Problème lié à  WM : Des taux élevés de la  vitesse de sédimentation sont généralement trouvés chez les personnes ayant une macroglobulinémie de Waldenström en raison de la présence excessive de macroglobulines IgM.

Utilité du test : Détermination des érythrocytes et/ou des anomalies  du plasma. Il permet de faire la distinction parmi des maladies avec des symptômes similaires.

Procédé : Ce test établit la distance que les érythrocytes ont parcouru en tombant dans une colonne de sang non-coagulé sous l’influence de la gravité. La procédure est facilement influencée par de nombreux facteurs, comme la taille et la forme des cellules, la température, la méthode de manipulation. Ce test ne se suffit pas à lui seul, mais c’est un bon outil de diagnostic.

Plaquettes :

Nom : Plaquettes ou thrombocytes

Valeurs usuelles : 150.000 à 500.000 /l (ou 150 à 500 Giga/l).

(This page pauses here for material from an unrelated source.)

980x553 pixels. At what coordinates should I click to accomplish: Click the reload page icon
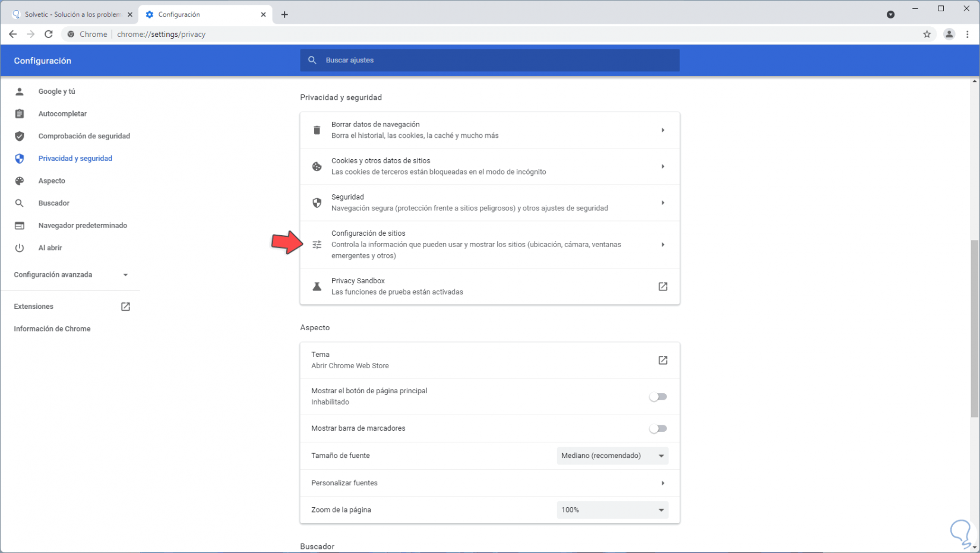[49, 34]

Problème lié à la WM : Insuffisance de plaquettes (thrombopénie). Les plaquettes sont couvertes d’IgM, ce qui réduit leur capacité à concourir à la coagulation.

Utilité du test : Certaines des cellules souches qui produisent des globules rouges dans la moelle hématopoïètique développent des grandes cellules appelées mégacaryocytes. Chacune de celles-ci se fragmente en paquets pouvant contenir jusqu’à jusque à 4000 plaquettes. Les plaquettes, qui sont séparées, circulent dans le système sanguin pour faciliter la coagulation. Elles vivent pendant environ 10 jours.

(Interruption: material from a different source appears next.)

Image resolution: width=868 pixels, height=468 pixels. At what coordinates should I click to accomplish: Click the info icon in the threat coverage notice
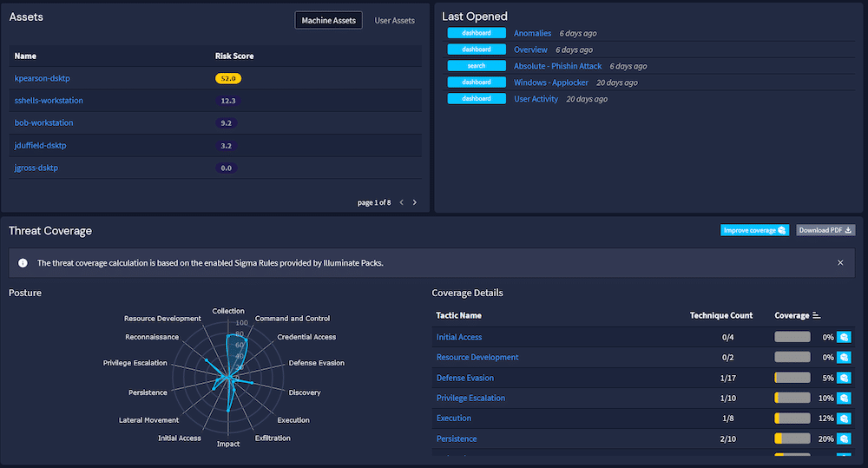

Procédé : Lors du test avec le compteur Coulter, les plaquettes et les globules rouges passent à travers des opercules, et celles et ceux dont la taille est comprise entre 2 et 20 fL sont comptés comme plaquettes.

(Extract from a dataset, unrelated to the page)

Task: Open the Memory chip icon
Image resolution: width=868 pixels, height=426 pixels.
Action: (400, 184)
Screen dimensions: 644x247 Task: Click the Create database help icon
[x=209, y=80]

Volume moyen de plaquettes (VMP):

Valeurs usuelles : 7,2 ­ 11,1 fL (7,2 à 11,1 femtol)

Problème lié à WM : Si les plaquettes diminuent, la capacité de coagulation diminue.

Utilité du test : Etablir le rapport  plaquettes /hématocrites avec le nombre de plaquettes aide à  déterminer le volume des plaquettes et  leurs tailles.

Mode de détermination : C’est une valeur calculée :  VMP =             Plaquettes/hématocrite

                                                                                                                        nombre de plaquettes

Les leucocytes :

Nom : Les leucocytes, ou globules blancs, comprennent les granulocytes (basophiles, éosinophiles et neutrophiles) ainsi que les lymphocytes et les monocytes.

Valeurs usuelles : 4,8 à 10,8 milliers par mm3 (giga/l).

Problème lié a la WM : Risque de diminution des globules blancs (leucopénie).

But du test : Formés principalement dans la moelle osseuse, les globules blancs peuvent être aussi produits dans des organes du système lymphatique comme la rate, le thymus et les ganglions lymphatiques. Ils permettent de combattre les infections et protègent l’organisme contre les maladies. Ce test sert à contrôler la progression de la maladie ainsi que les réponses aux chimiothérapies.

Procédé : Les globules blancs sont dénombrés avec un compteur Coulter. Un échantillon du sang est dilué dans une solution chargée électriquement, puis passe lentement à travers un orifice qui est lui-même traversé par un courant dont le voltage est approprié aux besoins. Chaque fois qu’un globule passe, le voltage change et crée une impulsion. L’amplitude du voltage change également avec la taille du globule. C’est de cette façon que les globules blancs sont décomptés et mesurés.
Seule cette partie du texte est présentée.